→ TRECHO DO TEXTO
┌────────
- O ministro da Fazenda, Dario Durigan, afirmou que a aprovação da PEC das Igrejas pode elevar em um por cento a alíquota da reforma tributária, se for confirmada pelo Senado.
- A PEC amplia a imunidade tributária para templos religiosos e entidades ligadas, incluindo bens e serviços usados por essas instituições.
- Durigan classificou o tema como muito grave e o incluiu entre as chamadas pautas-bomba em tramitação no Congresso.
- Segundo a Fazenda, a ampliação da imunidade exigiria compensação por meio de uma alíquota maior para os demais contribuintes, com impacto anual estimado entre 5,5 bilhões e 7 bilhões de reais para União, estados e municípios.
- A proposta foi aprovada pela Câmara e aguarda análise do Senado.
O ministro da Fazenda, Dario Durigan, afirmou nesta terça-feira (9) que a aprovação da PEC das Igrejas pode impactar as contas de todos os brasileiros. Segundo ele, a medida pode elevar em 1% a alíquota do IVA da reforma tributária caso seja confirmada pelo Senado.
Durigan classificou a proposta como tema grave e citou que a PEC amplia a imunidade tributária para templos religiosos e entidades ligadas. Ele disse que a medida representa um risco ao equilíbrio fiscal do país.
└────────
(Entradas de dados armazenados)
┌────────
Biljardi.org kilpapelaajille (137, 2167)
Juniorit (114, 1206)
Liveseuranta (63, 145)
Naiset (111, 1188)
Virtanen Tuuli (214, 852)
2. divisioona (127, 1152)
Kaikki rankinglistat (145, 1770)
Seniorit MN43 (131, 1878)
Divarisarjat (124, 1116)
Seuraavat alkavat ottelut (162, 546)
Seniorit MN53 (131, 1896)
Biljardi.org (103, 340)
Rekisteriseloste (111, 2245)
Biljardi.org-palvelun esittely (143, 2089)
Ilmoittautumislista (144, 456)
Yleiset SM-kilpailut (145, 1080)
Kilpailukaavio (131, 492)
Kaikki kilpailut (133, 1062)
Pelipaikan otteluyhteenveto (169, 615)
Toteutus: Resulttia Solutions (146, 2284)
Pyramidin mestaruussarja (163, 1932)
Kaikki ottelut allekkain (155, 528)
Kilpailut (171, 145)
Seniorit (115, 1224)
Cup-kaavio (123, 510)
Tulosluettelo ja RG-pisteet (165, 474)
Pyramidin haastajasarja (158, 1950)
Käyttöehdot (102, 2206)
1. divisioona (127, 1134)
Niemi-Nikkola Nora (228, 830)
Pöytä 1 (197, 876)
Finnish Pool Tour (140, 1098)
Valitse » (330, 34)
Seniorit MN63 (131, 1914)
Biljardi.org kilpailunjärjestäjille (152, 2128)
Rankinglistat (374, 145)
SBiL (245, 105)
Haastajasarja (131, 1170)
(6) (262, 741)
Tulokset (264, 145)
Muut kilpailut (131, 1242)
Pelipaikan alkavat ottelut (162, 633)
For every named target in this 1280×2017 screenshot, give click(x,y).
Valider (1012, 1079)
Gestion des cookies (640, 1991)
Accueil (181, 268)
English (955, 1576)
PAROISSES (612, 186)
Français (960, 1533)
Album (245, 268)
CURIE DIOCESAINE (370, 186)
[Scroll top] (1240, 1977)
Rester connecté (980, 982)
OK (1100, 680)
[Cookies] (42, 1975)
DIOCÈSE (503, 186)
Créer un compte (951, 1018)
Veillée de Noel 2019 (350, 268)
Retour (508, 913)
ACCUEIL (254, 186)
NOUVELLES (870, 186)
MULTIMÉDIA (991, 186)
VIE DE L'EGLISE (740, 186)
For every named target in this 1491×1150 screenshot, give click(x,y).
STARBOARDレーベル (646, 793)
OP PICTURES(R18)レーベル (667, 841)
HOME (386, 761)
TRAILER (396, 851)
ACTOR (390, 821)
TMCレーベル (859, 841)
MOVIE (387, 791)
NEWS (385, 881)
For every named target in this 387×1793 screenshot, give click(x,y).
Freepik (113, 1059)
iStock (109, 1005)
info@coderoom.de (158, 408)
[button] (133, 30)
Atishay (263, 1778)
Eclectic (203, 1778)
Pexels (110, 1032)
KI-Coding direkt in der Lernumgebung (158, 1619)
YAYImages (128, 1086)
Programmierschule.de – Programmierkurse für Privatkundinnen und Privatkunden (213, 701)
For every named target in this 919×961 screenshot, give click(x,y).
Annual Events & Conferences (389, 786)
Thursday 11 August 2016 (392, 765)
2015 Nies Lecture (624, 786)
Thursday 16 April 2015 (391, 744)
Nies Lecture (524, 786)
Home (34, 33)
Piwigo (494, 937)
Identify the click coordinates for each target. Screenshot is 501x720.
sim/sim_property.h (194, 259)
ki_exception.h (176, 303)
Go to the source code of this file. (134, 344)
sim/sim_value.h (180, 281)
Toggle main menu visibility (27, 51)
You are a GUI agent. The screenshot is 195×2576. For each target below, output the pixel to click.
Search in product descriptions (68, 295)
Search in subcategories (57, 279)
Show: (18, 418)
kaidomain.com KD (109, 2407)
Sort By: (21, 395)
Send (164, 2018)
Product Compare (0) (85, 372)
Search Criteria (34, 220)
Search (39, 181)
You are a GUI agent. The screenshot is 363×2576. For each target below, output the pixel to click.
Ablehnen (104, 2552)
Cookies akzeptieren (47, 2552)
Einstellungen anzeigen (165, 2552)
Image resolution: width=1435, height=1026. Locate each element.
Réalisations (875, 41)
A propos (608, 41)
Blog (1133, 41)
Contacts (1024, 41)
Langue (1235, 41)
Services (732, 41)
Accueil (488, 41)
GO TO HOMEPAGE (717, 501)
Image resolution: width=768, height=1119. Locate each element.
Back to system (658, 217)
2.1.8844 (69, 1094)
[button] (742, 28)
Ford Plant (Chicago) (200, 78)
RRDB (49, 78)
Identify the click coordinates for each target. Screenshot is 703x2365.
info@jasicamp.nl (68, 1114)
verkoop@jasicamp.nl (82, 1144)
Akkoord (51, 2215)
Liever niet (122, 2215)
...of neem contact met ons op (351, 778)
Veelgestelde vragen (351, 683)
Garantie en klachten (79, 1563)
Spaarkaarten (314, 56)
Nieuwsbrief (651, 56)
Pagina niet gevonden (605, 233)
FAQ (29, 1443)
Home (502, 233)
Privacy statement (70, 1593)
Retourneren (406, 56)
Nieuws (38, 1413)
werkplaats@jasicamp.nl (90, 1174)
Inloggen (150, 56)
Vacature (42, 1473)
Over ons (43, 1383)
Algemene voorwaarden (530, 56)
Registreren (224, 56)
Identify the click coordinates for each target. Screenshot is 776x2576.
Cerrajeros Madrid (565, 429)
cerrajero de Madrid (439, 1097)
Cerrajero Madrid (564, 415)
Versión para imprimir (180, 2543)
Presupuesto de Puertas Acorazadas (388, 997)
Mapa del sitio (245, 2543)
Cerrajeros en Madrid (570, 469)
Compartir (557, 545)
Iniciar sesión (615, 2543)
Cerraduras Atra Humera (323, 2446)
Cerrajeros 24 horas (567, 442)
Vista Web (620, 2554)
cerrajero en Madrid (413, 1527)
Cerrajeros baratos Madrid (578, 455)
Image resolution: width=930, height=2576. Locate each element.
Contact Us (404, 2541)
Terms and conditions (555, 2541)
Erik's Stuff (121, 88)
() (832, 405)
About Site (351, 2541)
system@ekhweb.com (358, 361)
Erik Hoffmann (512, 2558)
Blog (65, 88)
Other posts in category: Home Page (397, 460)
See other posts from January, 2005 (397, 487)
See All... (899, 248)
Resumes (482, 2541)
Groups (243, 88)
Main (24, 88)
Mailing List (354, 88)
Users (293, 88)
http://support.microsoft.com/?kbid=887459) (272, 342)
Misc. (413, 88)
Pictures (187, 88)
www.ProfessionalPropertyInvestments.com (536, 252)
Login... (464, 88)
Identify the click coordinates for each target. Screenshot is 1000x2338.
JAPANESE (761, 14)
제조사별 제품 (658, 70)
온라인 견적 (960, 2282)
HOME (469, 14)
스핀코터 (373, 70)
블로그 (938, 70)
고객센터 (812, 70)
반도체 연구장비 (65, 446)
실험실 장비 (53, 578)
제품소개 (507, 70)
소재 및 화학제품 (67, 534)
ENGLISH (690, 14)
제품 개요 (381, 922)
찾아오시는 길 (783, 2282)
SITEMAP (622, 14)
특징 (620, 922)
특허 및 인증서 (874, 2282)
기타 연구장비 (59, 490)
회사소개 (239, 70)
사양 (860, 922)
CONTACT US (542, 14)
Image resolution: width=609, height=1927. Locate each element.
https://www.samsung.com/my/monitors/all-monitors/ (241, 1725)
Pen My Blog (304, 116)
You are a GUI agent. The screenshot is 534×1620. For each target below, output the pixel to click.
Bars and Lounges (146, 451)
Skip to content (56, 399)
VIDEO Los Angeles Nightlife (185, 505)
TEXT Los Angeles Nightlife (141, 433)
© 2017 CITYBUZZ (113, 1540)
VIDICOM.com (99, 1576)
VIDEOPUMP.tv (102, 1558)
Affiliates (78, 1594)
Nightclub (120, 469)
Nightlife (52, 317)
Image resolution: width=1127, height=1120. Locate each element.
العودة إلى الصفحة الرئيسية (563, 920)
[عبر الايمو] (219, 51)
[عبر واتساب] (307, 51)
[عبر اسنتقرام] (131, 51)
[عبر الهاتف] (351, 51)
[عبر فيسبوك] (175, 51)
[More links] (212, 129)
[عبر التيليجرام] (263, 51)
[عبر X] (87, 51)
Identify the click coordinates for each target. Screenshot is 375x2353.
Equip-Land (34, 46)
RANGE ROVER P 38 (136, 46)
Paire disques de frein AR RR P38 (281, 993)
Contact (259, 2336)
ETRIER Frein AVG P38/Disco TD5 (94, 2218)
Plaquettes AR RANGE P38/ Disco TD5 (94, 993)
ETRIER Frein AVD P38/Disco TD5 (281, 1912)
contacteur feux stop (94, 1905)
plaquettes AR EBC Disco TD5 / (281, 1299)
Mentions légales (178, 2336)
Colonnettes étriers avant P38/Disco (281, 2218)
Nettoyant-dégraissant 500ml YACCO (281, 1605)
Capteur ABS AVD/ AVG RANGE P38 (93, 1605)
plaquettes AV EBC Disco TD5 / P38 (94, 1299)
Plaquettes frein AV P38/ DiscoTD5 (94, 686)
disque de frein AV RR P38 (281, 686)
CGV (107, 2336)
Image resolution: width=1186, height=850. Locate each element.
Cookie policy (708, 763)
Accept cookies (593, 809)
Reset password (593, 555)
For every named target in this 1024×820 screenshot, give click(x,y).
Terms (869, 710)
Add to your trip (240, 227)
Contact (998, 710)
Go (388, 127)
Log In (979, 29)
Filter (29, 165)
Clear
└────────
→ AÇÃO NECESSÁRIA A
No texto sobre a PEC das Igrejas, qual é o impacto anual estimado da ampliação da imunidade para União, estados e municípios?
→ AÇÃO NECESSÁRIA B
Dê continuidade ao texto sobre a PEC das Igrejas a partir da última frase apresentada.

→ RESPOSTA A
Entre 5,5 bilhões e 7 bilhões de reais.

→ RESPOSTA B
O ministro explicou que o alcance do benefício pode abranger tributos sobre o consumo, o que geraria dúvidas de fiscalização. A equipe econômica apresentou alternativas para mitigar os efeitos, mas o impacto fiscal permanece sob avalião.
A avaliação da Fazenda é de que, se aprovada, a ampliação da imunidade demandaria compensação por meio de maior alíquota para os demais contribuintes. O impacto anual seria estimado entre 5,5 bilhões e 7 bilhões de reais para União, estados e municípios.
A PEC estende a imunidade para bens e serviços utilizados por entidades religiosas e por instituições ligadas a elas, como creches, comunidades terapêuticas, seminários, conventos e serviços de acolhimento. O texto aguarda análise do Senado.